Item 7.01.   Regulation FD Disclosure.
     Forestar Group Inc. (“Forestar”) is furnishing additional information regarding its previously-disclosed near-term strategic initiative to generate significant cash flow, principally from the sale of higher and better use (HBU) timberland. Forestar is a party to three separate sales contracts scheduled to close during third quarter 2010 covering, in the aggregate, approximately 21,600 acres of HBU timberland in Georgia, Alabama and Texas, as follows:
  1.   Sale of approximately 10,450 acres in Georgia and Alabama for approximately $16,720,000. The purchase price is subject to adjustment based upon actual timber volumes and acreage as determined by independent third parties.
  2.   Sale of approximately 5,200 acres in Georgia for approximately $8,320,000. The contract includes a reservation to Forestar of fifty percent of any oil, gas and other minerals.
  3.   Sale of approximately 5,950 acres in Texas for approximately $11,900,000. The contract includes an inspection period during which the buyer may terminate the contract for any reason or for no reason and receive a full refund of earnest money. The contract includes a reservation to Forestar of any oil, gas and other minerals, and a reservation of groundwater produced for commercial purposes. Portions of the property will be conveyed subject to certain conservation restrictions.

(Task)
Condense the paragraph of the Forestar disclosure above that begins "Forestar Group Inc." into a shorter version that keeps its main facts.

(Entries provided)
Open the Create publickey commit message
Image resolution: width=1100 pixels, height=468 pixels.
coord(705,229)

* * *

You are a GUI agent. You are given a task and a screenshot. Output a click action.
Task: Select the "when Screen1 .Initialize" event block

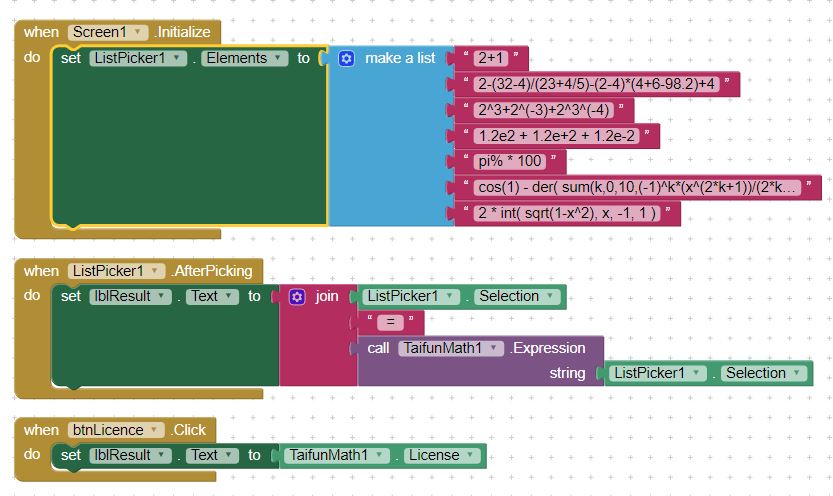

(Solution to this task)
Forestar is providing more detail on its previously announced plan to generate significant cash, mainly by selling higher and better use (HBU) timberland. It has three sales contracts scheduled to close in the third quarter of 2010. Together they cover about 21,600 acres of HBU timberland in Georgia, Alabama and Texas.